A valued teacher and mentor, Dr. Grover's knowledge and perspective are sought after by college students as well as by colleagues. Jennifer Rhodes, M.D., medical director of the Center for Craniofacial Care, Children’s Hospital of Richmond at VCU, says, “She reached out to me early in my career at VCU and has been a constant source of support and guidance over the ensuing years. She regularly takes time to ask about my progress and follow up on our discussion.”

Dr. Grover recognizes the importance of making time for professional development, including her role as a VCU BIRCH (Building Interdisciplinary Research Careers in Women’s Health) Scholar from 2008-2012 and participation in the VCU Physician Leadership Institute in 2013. Her service commitments have included membership in the American Association of Endocrine Surgeons, the Virginia Surgical Society, Vice President and Program Chair of the American College of Surgeons (ACS) and President of the VA Chapter of the Association of Women Surgeons. Dr. Grover currently chairs the ACS Diversity Task Force and is active in the AAMC Group on Women in Medicine and Science (GWIMS) Steering Committee. At VCU, Dr. Grover chairs the Clinical Competency Subcommittee of the Surgical Education Oversight Committee and serves as Surgical Simulation Curriculum Co-Organizer. She has been active in WISDM throughout her time at VCU, serving as president from 2011 to 2013.

Honors include a VCU Hospitals Physician Champion Award (2013), a Breastfeeding Champion Award from VA Breastfeeding Advocates and the VA Chapter of the American Academy of Pediatrics (2011) and recognition in Richmond Magazine’s“Top Docs” list for many years. 

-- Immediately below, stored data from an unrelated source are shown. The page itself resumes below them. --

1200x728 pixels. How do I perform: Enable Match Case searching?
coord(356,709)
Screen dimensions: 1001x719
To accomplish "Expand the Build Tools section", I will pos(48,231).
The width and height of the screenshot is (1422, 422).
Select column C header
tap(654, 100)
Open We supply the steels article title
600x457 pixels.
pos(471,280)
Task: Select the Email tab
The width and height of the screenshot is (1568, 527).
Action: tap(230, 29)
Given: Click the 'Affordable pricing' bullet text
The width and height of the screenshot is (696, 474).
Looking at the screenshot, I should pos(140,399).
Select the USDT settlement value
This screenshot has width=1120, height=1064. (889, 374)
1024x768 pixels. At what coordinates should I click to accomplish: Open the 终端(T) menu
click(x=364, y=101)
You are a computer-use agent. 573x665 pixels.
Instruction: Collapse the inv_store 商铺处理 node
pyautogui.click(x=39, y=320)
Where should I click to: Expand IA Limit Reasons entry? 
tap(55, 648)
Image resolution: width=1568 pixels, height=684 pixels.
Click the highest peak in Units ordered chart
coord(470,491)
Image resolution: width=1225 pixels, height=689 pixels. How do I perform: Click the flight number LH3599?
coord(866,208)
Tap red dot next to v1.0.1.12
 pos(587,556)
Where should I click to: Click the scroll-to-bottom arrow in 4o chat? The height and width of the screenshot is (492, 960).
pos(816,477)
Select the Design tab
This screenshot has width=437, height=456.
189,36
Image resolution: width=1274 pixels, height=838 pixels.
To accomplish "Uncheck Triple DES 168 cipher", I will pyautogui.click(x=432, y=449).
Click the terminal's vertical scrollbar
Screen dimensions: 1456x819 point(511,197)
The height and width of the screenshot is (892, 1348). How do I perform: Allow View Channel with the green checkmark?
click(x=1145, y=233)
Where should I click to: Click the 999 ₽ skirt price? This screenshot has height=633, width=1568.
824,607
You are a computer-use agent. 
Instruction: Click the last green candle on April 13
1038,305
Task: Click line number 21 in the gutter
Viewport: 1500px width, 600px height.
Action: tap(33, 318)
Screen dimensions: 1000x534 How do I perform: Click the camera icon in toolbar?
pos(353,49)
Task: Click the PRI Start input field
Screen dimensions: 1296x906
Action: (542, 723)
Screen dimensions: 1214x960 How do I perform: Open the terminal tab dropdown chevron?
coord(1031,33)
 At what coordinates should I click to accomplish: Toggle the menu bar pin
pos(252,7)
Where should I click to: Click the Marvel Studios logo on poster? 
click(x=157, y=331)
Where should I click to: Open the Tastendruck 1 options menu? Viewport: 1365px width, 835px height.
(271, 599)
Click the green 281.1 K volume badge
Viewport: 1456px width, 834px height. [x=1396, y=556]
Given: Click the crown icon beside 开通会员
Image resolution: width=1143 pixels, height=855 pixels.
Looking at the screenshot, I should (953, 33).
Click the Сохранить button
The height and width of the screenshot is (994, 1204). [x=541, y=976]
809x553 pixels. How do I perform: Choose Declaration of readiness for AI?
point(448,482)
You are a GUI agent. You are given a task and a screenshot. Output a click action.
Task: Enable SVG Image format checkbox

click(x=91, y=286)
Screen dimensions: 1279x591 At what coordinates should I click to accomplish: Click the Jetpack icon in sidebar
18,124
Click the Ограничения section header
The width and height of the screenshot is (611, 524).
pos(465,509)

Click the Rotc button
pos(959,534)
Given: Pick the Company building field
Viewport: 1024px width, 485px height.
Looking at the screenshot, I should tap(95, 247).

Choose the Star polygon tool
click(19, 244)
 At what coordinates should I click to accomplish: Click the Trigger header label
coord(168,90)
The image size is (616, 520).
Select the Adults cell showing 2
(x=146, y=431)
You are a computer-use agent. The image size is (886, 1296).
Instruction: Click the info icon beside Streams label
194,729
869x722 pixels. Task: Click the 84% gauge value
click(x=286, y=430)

Somehow, despite her busy schedule, when you meet Dr. Grover, you are very likely to have a conversation about your family, or about an interesting fabric store she has discovered. Her reputation for demonstrating a healthy work/life balance and supporting this challenging goal in others is well deserved. Dr. Grover remembers to be a person, first, with her colleagues and her patients. As colleague Brian Kaplan, M.D., professor of surgical oncology, states, “The things that are not reflected in her CV are her incredible bedside manner, superb communication skills, warm personality and caring nature.”